Smaller models, comparable results, reduced costs: learnings from the GENIUS project
Within the GENIUS project, that aims to make generative AI usable across all phases of the software development life cycle, collaboration has played an important role in developing smarter and more cost-efficient AI solutions. One project working group in particular has been actively sharing knowledge, research findings, and industry insights on information retrieval. An interesting example of this collaboration involved Austrian project partners CASABLANCA hotelsoftware, the University of Innsbruck, and c.c.com Moser GmbH.
Together, they explored how Retrieval Augmented Generation (RAG) can deliver high-quality results without relying on the largest and most expensive language models. As cutting-edge AI models from providers like OpenAI, Microsoft, Google, and Anthropic continue to grow in size and capability, their operational costs rise accordingly. This led within GENIUS to a practical question: Do real-world applications always require the biggest models to achieve strong performance?

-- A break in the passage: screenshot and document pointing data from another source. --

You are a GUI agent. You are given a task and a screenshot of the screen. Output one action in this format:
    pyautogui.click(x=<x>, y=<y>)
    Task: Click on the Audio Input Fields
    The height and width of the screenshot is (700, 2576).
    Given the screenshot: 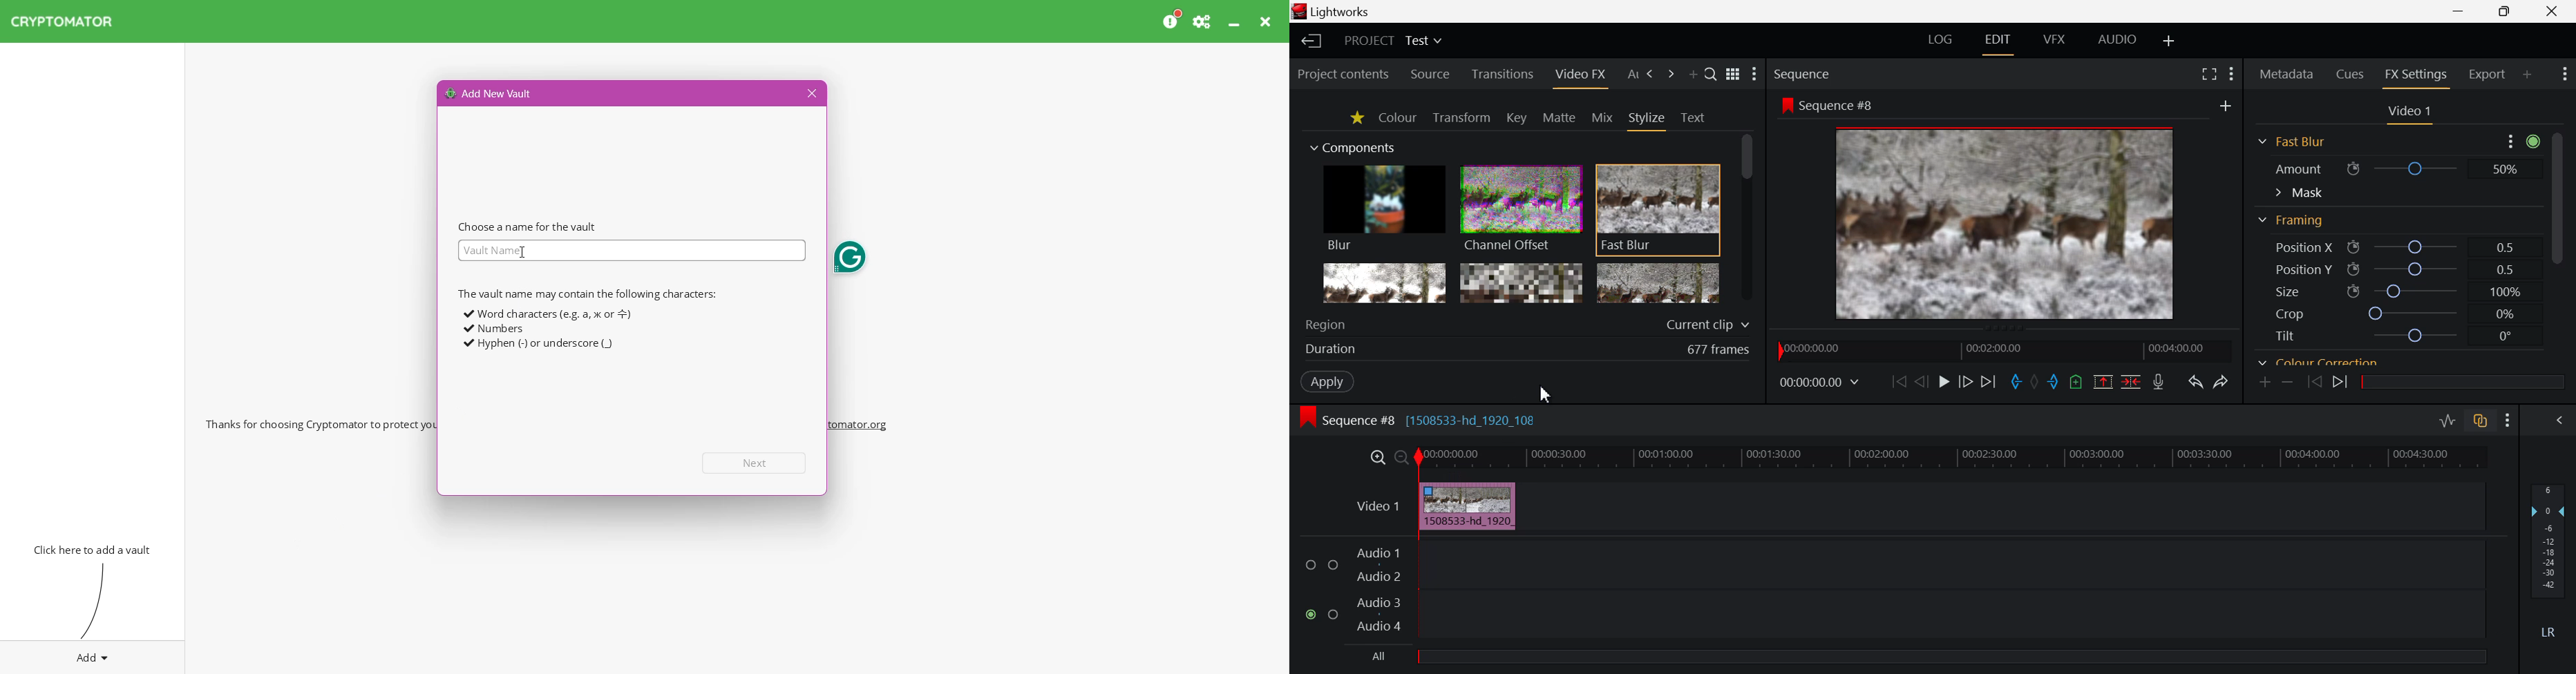 What is the action you would take?
    pyautogui.click(x=1889, y=591)
    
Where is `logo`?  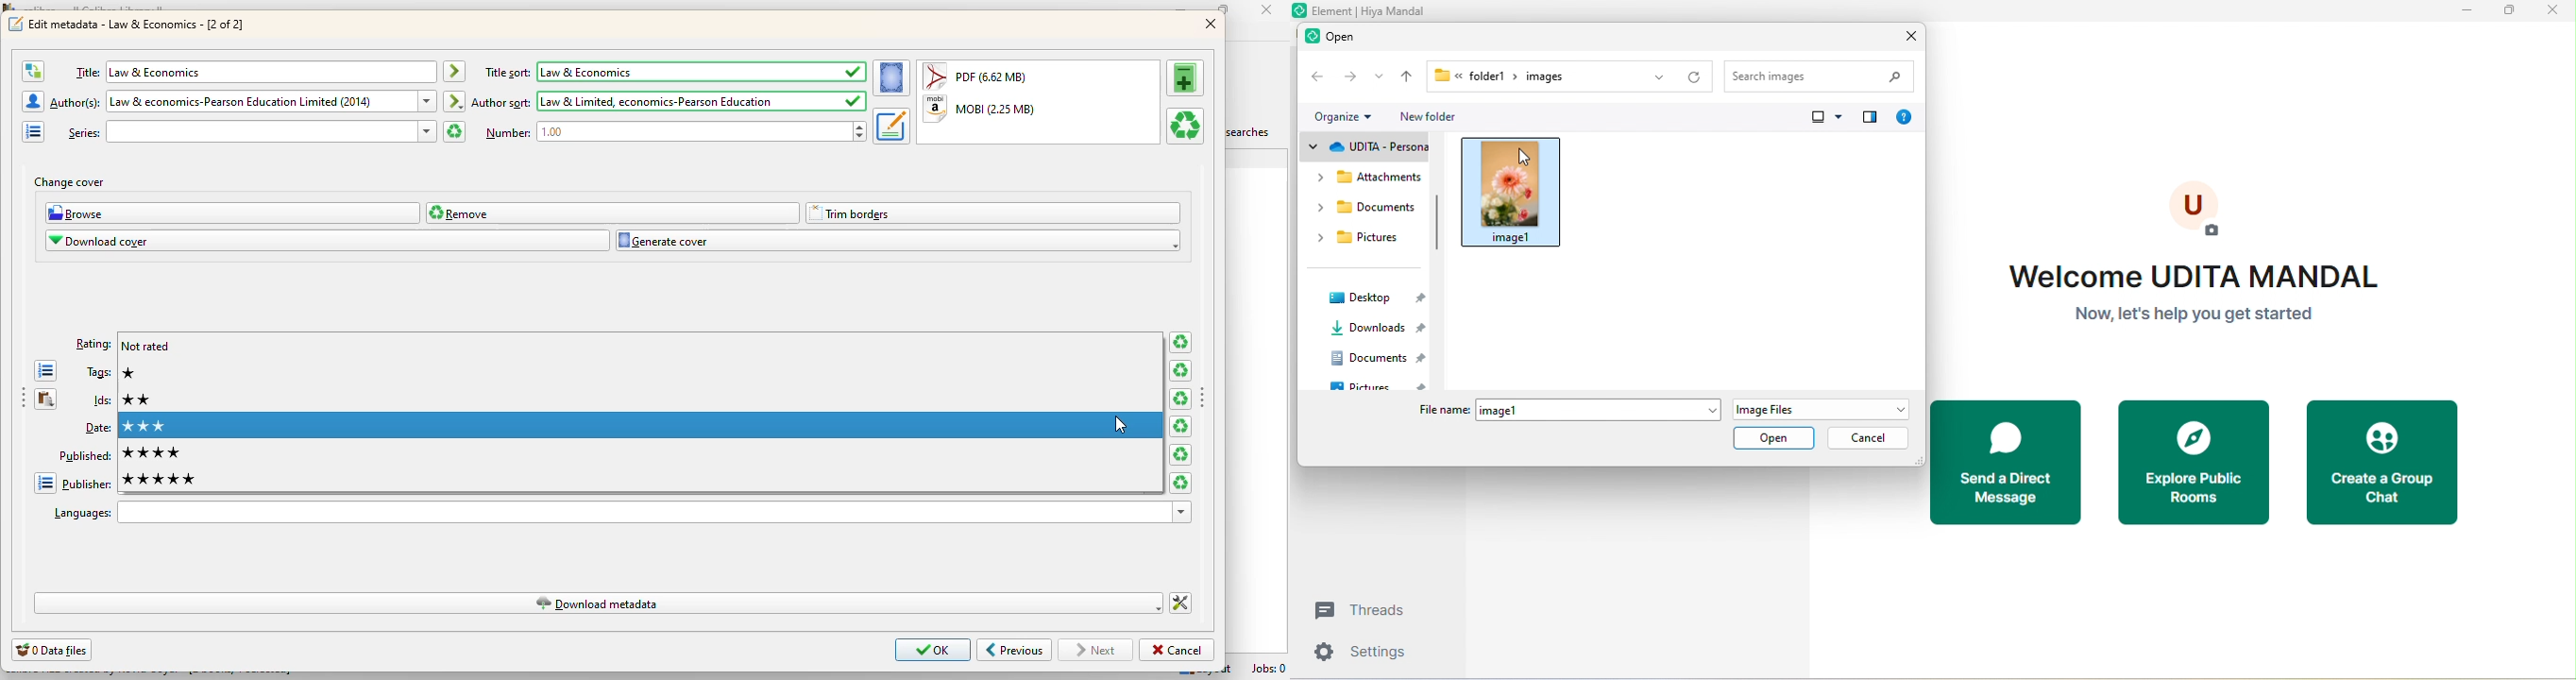
logo is located at coordinates (15, 25).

To investigate this, the partners conducted a joint RAG experiment using CASABLANCA’s documentation. They compared frontier models such as GPT 4o with smaller alternatives like GPT 4.1 mini, as well as RAGnaroX, a local prototype developed by c.c.com Moser GmbH. The results were clear: smaller models delivered nearly identical accuracy when retrieving factual information from structured documents.
Beyond the cost savings of around 75%, smaller models offered additional advantages: lower latency, increased flexibility, faster response times, and easier customisation for domain-specific content. These benefits are especially valuable in RAG systems, where responses must be tightly grounded in retrieved documents.